With much of the workforce conducting business from home to escape the pandemic, scammers have revved up their trickery to scare victims into falling for credential harvesting schemes.
Two new reports lay bare the new twists digital scammers are putting on old approaches to get you to unwittingly give up login credentials for your personal or company online banking and server portals. The two reports focus on how to avoid becoming a corporate or consumer victim.
One new twist detailed by Armorblox threatens to recycle inactive addresses unless the would-be victims immediately update and confirm their account details. This results in fearful recipients entering their legitimate email addresses and password information.

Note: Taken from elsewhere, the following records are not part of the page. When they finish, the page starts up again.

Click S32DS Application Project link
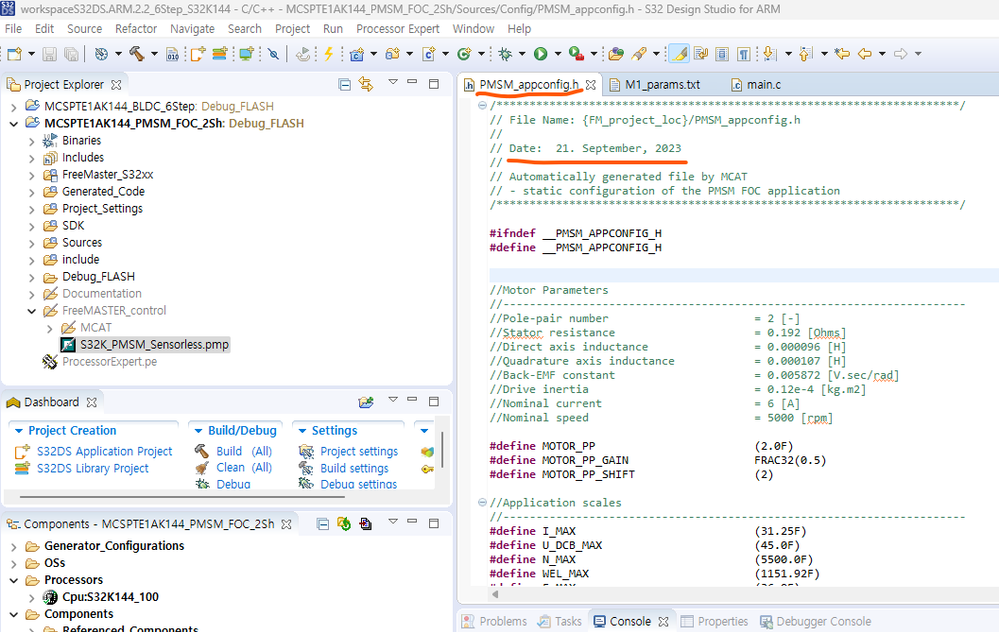The width and height of the screenshot is (999, 632). (104, 452)
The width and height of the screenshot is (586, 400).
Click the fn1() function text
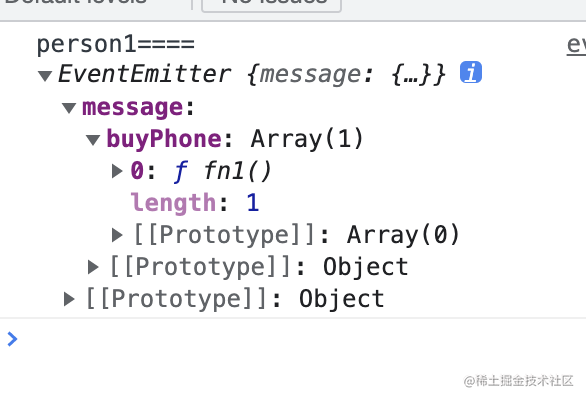pos(238,171)
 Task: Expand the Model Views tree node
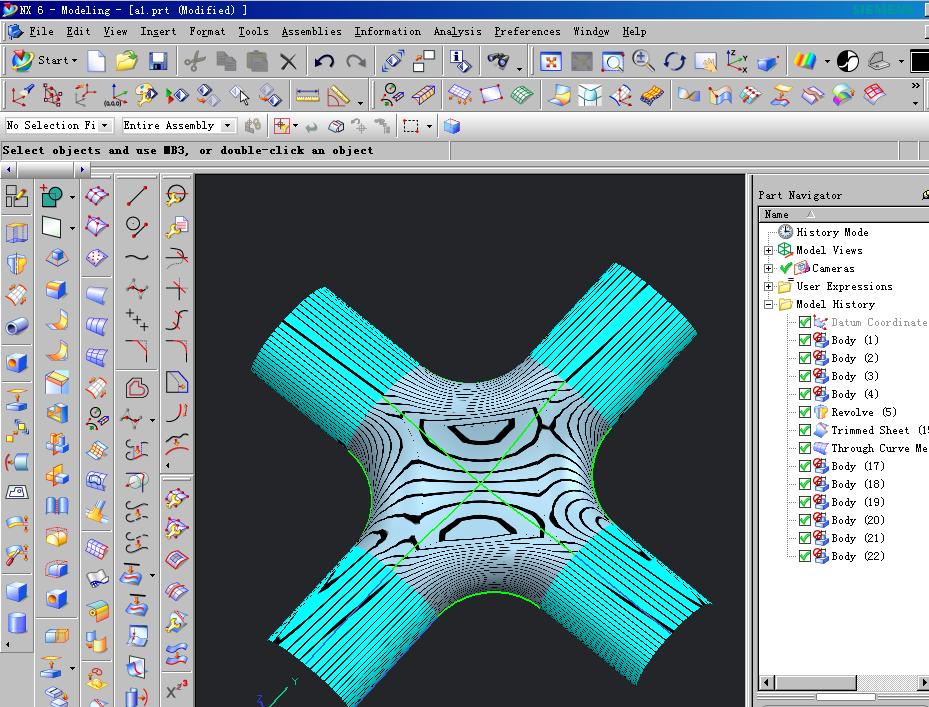[x=768, y=250]
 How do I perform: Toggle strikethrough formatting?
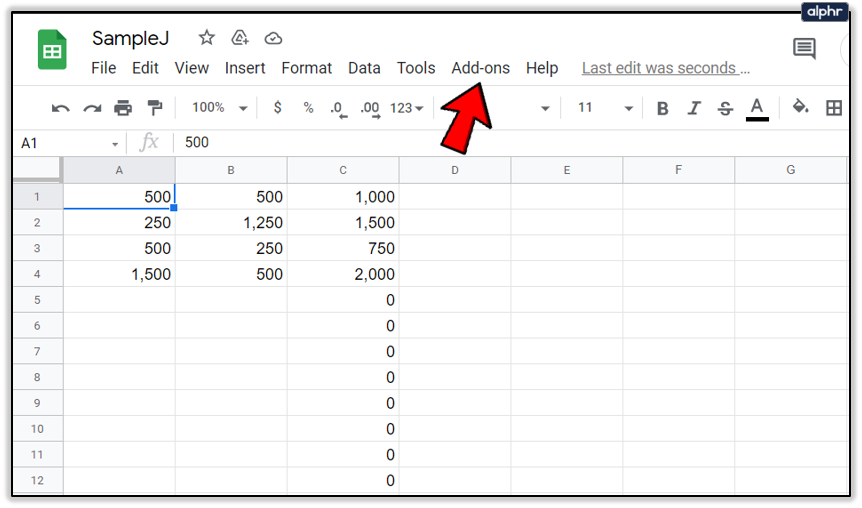tap(725, 108)
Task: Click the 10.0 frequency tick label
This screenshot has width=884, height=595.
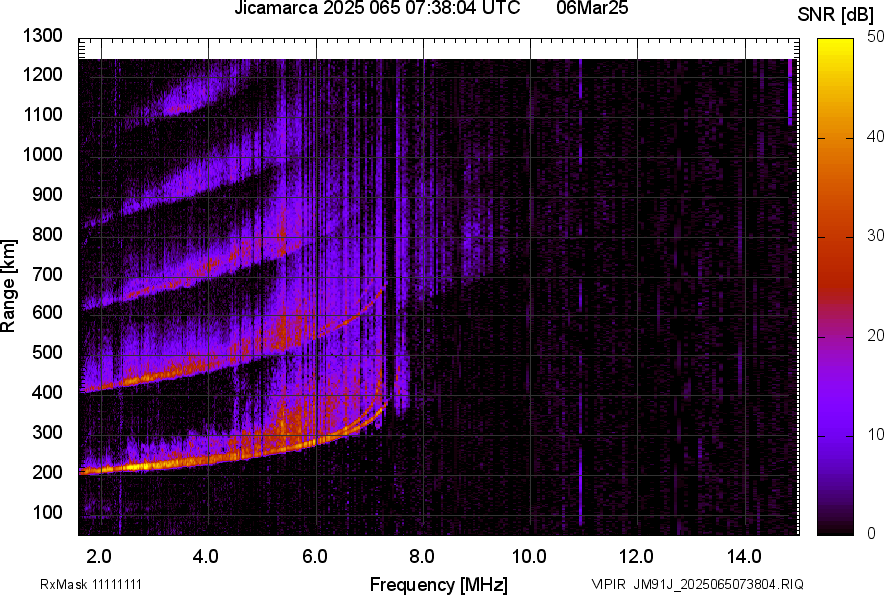Action: pyautogui.click(x=528, y=556)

The second report, by email phishing protection firm INKY, reveals the intricate directives of a credential harvesting phishing email. These emails impersonate the United States Department of Justice by using a malicious link with real logos mimicking government websites.
Credential harvesting is largely considered the foundation of email phishing. It is the easiest way for anyone to get into your secure files. They simply use your password that you gave them, explained Dave Baggett, CEO and co-founder of INKY.
“In terms of the overall rate of phishing generally, we have seen nearly a three-times increase in phishing emails since the pandemic started,” Baggett told TechNewsWorld.
Banking on Phishing
Last week, Armorblox, a cloud office security platform that protects inbound and outbound enterprise communications, released its latest discovery of a new credential phishing attempt. The report details how cybercriminals use an email with a malicious link leading to a fake website. The landing page painstakingly resembles the Bank of America login page.